Photo by Justin Katz
I don’t need Yom Hashoah because I live with this every day,” says Frank Kohn, a child of Holocaust survivors. “We don’t need an observance day because we grew up with pictures of people we never knew.”
Nevertheless Kohn, and other members of Temple B’nai Shalom’s children of Holocaust survivors support group contributed stories and artifacts to the Fairfax Station congregation’s Yom Hashoah display.
A map near the display traces the journeys of the families of support group members.
Julia Salpeter, born in Hungary, has lived in Northern Virginia for more than 30 years. She has two artifacts on a display: a framed photograph of a young boy and a document written in Hungarian.
“Paragraph one [of the document] says that my father is now released from what they called hard labor,” she said. “It was really the forced labor that Hungarian men were subject to and that is how he survived the war. Paragraph two says he has a wife and child who perished in Auschwitz.”
The photograph is of the son Salpeter’s father lost. He later married the woman who is Salpeter’s mother, who was also a survivor. Salpeter said that when she was growing up, she didn’t ask many questions of her parents.
“[The picture] was on their dresser, but not a word was said,” she said. “Somehow, as a child of a survivor, you understand that you can’t ask questions.”
Kohn’s parents were more open about their experiences. He believes this is because they escaped from Germany during the war.
He said that during his childhood, Americans didn’t fully comprehend the full extent of the Holocaust.
“I grew up in the ‘60s. My friends knew nothing about Holocaust,” Kohn said. “It wasn’t in the history books; World War II was [in the books], but not the Holocaust.”
It wasn’t until he was an adult that he learned that his extended family had remained hidden in Berlin during the war. His own parents escaped with little time to spare.

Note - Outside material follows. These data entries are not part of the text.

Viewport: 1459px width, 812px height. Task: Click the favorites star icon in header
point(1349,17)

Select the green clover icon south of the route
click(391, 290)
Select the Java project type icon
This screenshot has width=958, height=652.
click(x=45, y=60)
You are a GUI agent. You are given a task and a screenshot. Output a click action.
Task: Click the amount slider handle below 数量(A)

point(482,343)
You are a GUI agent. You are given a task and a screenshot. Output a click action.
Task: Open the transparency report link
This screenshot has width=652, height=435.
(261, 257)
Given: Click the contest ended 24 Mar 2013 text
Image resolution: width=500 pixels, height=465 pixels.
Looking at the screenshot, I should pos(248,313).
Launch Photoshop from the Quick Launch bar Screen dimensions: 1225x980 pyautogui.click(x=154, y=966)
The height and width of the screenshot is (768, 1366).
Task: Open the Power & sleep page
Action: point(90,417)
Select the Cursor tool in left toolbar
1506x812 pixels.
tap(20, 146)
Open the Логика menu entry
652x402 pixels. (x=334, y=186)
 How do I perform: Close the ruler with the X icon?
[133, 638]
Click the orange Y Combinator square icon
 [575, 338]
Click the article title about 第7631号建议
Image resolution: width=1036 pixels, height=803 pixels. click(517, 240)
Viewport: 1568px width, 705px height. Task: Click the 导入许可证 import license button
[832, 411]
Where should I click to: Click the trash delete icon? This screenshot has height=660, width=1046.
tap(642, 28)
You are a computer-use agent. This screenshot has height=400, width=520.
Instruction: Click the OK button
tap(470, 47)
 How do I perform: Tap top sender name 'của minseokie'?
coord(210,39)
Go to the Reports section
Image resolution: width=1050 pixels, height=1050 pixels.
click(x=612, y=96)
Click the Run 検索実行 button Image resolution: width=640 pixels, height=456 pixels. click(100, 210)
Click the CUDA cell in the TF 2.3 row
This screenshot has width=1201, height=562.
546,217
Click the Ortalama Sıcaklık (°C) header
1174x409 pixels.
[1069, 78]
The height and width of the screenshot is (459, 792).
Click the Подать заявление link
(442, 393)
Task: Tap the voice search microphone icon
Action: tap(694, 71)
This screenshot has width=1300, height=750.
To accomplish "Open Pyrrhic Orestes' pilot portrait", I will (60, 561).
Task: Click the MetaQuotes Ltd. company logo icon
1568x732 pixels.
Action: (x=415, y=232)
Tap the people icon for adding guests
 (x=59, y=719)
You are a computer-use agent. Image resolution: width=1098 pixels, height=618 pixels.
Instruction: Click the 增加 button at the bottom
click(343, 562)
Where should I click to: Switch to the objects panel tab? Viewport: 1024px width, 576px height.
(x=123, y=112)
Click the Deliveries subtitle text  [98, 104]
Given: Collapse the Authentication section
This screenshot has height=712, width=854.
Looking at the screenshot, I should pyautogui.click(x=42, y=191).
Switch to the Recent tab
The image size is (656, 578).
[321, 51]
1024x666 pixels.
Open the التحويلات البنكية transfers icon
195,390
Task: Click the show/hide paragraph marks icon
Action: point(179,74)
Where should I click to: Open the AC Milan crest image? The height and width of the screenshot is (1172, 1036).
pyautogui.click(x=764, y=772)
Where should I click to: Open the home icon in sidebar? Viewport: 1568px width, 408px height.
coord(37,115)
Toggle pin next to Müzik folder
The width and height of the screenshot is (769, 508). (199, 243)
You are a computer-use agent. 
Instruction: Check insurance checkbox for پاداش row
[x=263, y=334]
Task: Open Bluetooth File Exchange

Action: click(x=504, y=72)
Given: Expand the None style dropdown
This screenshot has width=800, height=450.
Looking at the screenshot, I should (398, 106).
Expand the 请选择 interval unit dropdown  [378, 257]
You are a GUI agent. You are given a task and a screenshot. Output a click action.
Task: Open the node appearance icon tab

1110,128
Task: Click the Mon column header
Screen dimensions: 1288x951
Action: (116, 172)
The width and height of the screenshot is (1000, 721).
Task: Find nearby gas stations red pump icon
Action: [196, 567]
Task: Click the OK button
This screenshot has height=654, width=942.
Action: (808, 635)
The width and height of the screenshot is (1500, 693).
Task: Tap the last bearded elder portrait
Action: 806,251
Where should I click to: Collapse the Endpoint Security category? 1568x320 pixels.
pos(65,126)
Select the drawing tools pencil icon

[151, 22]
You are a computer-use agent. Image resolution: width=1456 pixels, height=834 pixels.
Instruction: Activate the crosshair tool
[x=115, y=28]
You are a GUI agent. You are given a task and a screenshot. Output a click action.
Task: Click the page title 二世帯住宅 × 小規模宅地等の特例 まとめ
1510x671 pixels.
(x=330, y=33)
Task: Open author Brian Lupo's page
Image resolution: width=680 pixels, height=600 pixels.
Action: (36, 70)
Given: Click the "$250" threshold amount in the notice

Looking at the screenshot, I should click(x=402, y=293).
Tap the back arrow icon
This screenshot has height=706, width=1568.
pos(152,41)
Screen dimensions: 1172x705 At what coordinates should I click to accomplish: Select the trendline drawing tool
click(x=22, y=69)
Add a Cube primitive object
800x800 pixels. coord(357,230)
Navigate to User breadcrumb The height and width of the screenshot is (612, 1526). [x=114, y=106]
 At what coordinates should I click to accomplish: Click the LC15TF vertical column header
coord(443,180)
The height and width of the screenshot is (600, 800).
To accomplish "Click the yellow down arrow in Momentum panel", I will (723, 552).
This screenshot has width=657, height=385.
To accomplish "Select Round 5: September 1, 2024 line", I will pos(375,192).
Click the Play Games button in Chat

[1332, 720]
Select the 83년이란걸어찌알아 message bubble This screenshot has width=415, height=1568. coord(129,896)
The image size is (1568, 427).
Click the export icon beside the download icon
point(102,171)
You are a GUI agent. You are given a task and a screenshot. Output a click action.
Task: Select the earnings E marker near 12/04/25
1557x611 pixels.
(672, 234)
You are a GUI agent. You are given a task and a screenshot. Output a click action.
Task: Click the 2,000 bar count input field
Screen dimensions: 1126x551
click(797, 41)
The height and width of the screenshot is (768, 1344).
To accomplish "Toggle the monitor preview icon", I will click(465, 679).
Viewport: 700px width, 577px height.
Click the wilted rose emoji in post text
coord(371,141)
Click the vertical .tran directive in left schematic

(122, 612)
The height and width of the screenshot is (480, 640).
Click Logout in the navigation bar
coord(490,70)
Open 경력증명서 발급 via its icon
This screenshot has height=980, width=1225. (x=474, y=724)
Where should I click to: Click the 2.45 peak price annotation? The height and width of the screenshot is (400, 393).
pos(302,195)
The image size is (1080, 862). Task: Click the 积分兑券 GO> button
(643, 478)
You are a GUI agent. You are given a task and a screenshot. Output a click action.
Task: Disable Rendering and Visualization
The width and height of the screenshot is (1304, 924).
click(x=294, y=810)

“My father [said], if he ever leaves Germany, it’ll be on the last train out,” said Kohn. “Had he waited one more day — the Nazis changed the age restriction, so he did leave on the last train out.”
In Kohn’s display, there are prayer books; a menorah, which he recently learned is more than 100 years old; and two silver candlesticks, which the family brought out from Germany. They thought the candlesticks would be confiscated as valuable items, but the official who inspected their luggage declared them tin and let them pass.
Kohn said his family isn’t sure whether the inspector truly believed the candlesticks were tin or if he didn’t want to be bothered with the process of confiscating them. Regardless, he said, the candlesticks, like the other items in the display, “are survivors of the Holocaust” in their own way.